> **Task to carry out**: Restate all of the entries verbatim.

> **Exercise material**:
§ §
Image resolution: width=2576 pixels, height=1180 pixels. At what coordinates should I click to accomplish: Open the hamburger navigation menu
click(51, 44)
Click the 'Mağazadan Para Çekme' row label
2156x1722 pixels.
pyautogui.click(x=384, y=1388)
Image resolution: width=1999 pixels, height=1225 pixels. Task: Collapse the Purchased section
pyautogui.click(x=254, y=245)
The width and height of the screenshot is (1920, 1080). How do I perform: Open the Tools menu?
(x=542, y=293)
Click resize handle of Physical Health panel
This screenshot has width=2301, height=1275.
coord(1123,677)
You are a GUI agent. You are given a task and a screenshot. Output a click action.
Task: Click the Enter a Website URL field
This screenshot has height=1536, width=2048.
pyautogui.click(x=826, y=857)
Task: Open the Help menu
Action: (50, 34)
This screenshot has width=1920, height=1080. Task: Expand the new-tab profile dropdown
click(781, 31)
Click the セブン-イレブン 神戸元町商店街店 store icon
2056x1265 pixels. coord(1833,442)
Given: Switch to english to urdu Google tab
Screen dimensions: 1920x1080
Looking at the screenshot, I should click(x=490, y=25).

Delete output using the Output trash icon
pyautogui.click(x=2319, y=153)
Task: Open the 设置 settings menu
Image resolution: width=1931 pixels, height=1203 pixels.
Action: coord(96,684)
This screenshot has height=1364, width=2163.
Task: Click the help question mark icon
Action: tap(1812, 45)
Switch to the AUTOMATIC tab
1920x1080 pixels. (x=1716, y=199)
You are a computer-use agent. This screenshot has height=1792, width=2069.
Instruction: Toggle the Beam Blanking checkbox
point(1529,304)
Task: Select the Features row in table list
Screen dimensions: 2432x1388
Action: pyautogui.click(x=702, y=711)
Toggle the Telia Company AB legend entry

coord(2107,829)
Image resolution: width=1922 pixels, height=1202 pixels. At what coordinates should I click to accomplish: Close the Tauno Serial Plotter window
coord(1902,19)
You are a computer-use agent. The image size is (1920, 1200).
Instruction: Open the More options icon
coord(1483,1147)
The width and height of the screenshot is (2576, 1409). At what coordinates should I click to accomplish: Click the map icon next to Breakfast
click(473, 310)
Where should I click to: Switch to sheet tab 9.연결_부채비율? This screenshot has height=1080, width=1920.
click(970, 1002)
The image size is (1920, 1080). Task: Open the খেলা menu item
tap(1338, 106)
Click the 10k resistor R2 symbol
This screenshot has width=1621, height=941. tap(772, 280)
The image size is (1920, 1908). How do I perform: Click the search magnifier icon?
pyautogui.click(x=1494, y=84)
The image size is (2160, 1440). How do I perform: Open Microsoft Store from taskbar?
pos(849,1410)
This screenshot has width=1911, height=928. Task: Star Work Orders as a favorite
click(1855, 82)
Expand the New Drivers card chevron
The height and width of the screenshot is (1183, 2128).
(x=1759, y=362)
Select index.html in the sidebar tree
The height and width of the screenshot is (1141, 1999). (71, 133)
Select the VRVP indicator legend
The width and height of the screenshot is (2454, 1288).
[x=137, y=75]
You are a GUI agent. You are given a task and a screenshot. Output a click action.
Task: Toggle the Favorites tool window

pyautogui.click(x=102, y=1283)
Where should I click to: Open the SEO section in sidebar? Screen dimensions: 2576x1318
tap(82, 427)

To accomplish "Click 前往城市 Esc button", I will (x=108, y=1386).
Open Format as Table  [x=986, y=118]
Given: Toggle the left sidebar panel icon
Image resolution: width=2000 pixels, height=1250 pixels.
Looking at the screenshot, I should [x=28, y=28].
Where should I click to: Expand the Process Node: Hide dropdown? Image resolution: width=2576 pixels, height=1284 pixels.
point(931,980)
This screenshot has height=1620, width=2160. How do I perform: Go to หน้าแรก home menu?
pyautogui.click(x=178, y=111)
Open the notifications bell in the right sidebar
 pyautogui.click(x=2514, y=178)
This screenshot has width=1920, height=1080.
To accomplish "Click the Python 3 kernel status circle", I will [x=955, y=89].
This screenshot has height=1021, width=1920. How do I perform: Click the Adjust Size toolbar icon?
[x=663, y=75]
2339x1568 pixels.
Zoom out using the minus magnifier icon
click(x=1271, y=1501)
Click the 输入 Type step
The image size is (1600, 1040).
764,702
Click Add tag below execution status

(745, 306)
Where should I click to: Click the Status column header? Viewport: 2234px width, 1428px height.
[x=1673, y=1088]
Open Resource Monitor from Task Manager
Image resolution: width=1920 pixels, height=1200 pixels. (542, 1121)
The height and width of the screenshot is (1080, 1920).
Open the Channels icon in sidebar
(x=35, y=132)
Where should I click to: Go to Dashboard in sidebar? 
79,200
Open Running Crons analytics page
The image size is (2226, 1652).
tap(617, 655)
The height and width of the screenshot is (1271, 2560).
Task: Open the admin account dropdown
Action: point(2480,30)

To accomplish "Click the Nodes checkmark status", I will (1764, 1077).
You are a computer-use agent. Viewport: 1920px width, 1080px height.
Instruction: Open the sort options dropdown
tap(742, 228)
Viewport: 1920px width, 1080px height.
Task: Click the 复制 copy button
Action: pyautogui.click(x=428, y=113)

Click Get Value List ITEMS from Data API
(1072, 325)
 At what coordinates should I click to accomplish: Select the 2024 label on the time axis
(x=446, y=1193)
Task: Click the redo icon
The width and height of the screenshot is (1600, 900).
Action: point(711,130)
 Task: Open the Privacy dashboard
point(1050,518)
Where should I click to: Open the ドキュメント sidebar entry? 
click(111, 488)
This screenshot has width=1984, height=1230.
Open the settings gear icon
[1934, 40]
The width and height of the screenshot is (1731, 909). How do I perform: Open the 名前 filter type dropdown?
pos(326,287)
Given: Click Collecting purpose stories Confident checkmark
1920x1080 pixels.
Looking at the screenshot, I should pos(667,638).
§ §
> **Answer space**:
Image resolution: width=2576 pixels, height=1180 pixels. At what coordinates should I click to accomplish: Open the hamburger navigation menu
click(51, 44)
Click the 'Mağazadan Para Çekme' row label
2156x1722 pixels.
pyautogui.click(x=384, y=1388)
Image resolution: width=1999 pixels, height=1225 pixels. Task: Collapse the Purchased section
pyautogui.click(x=254, y=245)
The width and height of the screenshot is (1920, 1080). How do I perform: Open the Tools menu?
(x=542, y=293)
Click resize handle of Physical Health panel
This screenshot has width=2301, height=1275.
coord(1123,677)
You are a GUI agent. You are given a task and a screenshot. Output a click action.
Task: Click the Enter a Website URL field
This screenshot has height=1536, width=2048.
pyautogui.click(x=826, y=857)
Task: Open the Help menu
Action: (50, 34)
This screenshot has width=1920, height=1080. Task: Expand the new-tab profile dropdown
click(781, 31)
Click the セブン-イレブン 神戸元町商店街店 store icon
2056x1265 pixels. coord(1833,442)
Given: Switch to english to urdu Google tab
Screen dimensions: 1920x1080
Looking at the screenshot, I should click(x=490, y=25).

Delete output using the Output trash icon
pyautogui.click(x=2319, y=153)
Task: Open the 设置 settings menu
Image resolution: width=1931 pixels, height=1203 pixels.
Action: coord(96,684)
This screenshot has height=1364, width=2163.
Task: Click the help question mark icon
Action: tap(1812, 45)
Switch to the AUTOMATIC tab
1920x1080 pixels. (x=1716, y=199)
You are a computer-use agent. This screenshot has height=1792, width=2069.
Instruction: Toggle the Beam Blanking checkbox
point(1529,304)
Task: Select the Features row in table list
Screen dimensions: 2432x1388
Action: pyautogui.click(x=702, y=711)
Toggle the Telia Company AB legend entry

coord(2107,829)
Image resolution: width=1922 pixels, height=1202 pixels. At what coordinates should I click to accomplish: Close the Tauno Serial Plotter window
coord(1902,19)
You are a computer-use agent. The image size is (1920, 1200).
Instruction: Open the More options icon
coord(1483,1147)
The width and height of the screenshot is (2576, 1409). At what coordinates should I click to accomplish: Click the map icon next to Breakfast
click(473, 310)
Where should I click to: Switch to sheet tab 9.연결_부채비율? This screenshot has height=1080, width=1920.
click(970, 1002)
The image size is (1920, 1080). Task: Open the খেলা menu item
tap(1338, 106)
Click the 10k resistor R2 symbol
This screenshot has width=1621, height=941. tap(772, 280)
The image size is (1920, 1908). How do I perform: Click the search magnifier icon?
pyautogui.click(x=1494, y=84)
The image size is (2160, 1440). How do I perform: Open Microsoft Store from taskbar?
pos(849,1410)
This screenshot has width=1911, height=928. Task: Star Work Orders as a favorite
click(1855, 82)
Expand the New Drivers card chevron
The height and width of the screenshot is (1183, 2128).
(x=1759, y=362)
Select index.html in the sidebar tree
The height and width of the screenshot is (1141, 1999). (71, 133)
Select the VRVP indicator legend
The width and height of the screenshot is (2454, 1288).
[x=137, y=75]
You are a GUI agent. You are given a task and a screenshot. Output a click action.
Task: Toggle the Favorites tool window

pyautogui.click(x=102, y=1283)
Where should I click to: Open the SEO section in sidebar? Screen dimensions: 2576x1318
tap(82, 427)

To accomplish "Click 前往城市 Esc button", I will (x=108, y=1386).
Open Format as Table  [x=986, y=118]
Given: Toggle the left sidebar panel icon
Image resolution: width=2000 pixels, height=1250 pixels.
Looking at the screenshot, I should [x=28, y=28].
Where should I click to: Expand the Process Node: Hide dropdown? Image resolution: width=2576 pixels, height=1284 pixels.
point(931,980)
This screenshot has height=1620, width=2160. How do I perform: Go to หน้าแรก home menu?
pyautogui.click(x=178, y=111)
Open the notifications bell in the right sidebar
 pyautogui.click(x=2514, y=178)
This screenshot has width=1920, height=1080.
To accomplish "Click the Python 3 kernel status circle", I will [x=955, y=89].
This screenshot has height=1021, width=1920. How do I perform: Click the Adjust Size toolbar icon?
[x=663, y=75]
2339x1568 pixels.
Zoom out using the minus magnifier icon
click(x=1271, y=1501)
Click the 输入 Type step
The image size is (1600, 1040).
764,702
Click Add tag below execution status

(745, 306)
Where should I click to: Click the Status column header? Viewport: 2234px width, 1428px height.
[x=1673, y=1088]
Open Resource Monitor from Task Manager
Image resolution: width=1920 pixels, height=1200 pixels. (542, 1121)
The height and width of the screenshot is (1080, 1920).
Open the Channels icon in sidebar
(x=35, y=132)
Where should I click to: Go to Dashboard in sidebar? 
79,200
Open Running Crons analytics page
The image size is (2226, 1652).
tap(617, 655)
The height and width of the screenshot is (1271, 2560).
Task: Open the admin account dropdown
Action: point(2480,30)

To accomplish "Click the Nodes checkmark status", I will (1764, 1077).
You are a computer-use agent. Viewport: 1920px width, 1080px height.
Instruction: Open the sort options dropdown
tap(742, 228)
Viewport: 1920px width, 1080px height.
Task: Click the 复制 copy button
Action: pyautogui.click(x=428, y=113)

Click Get Value List ITEMS from Data API
(1072, 325)
 At what coordinates should I click to accomplish: Select the 2024 label on the time axis
(x=446, y=1193)
Task: Click the redo icon
The width and height of the screenshot is (1600, 900).
Action: point(711,130)
 Task: Open the Privacy dashboard
point(1050,518)
Where should I click to: Open the ドキュメント sidebar entry? 
click(111, 488)
This screenshot has width=1984, height=1230.
Open the settings gear icon
[1934, 40]
The width and height of the screenshot is (1731, 909). How do I perform: Open the 名前 filter type dropdown?
pos(326,287)
Given: Click Collecting purpose stories Confident checkmark
1920x1080 pixels.
Looking at the screenshot, I should pos(667,638).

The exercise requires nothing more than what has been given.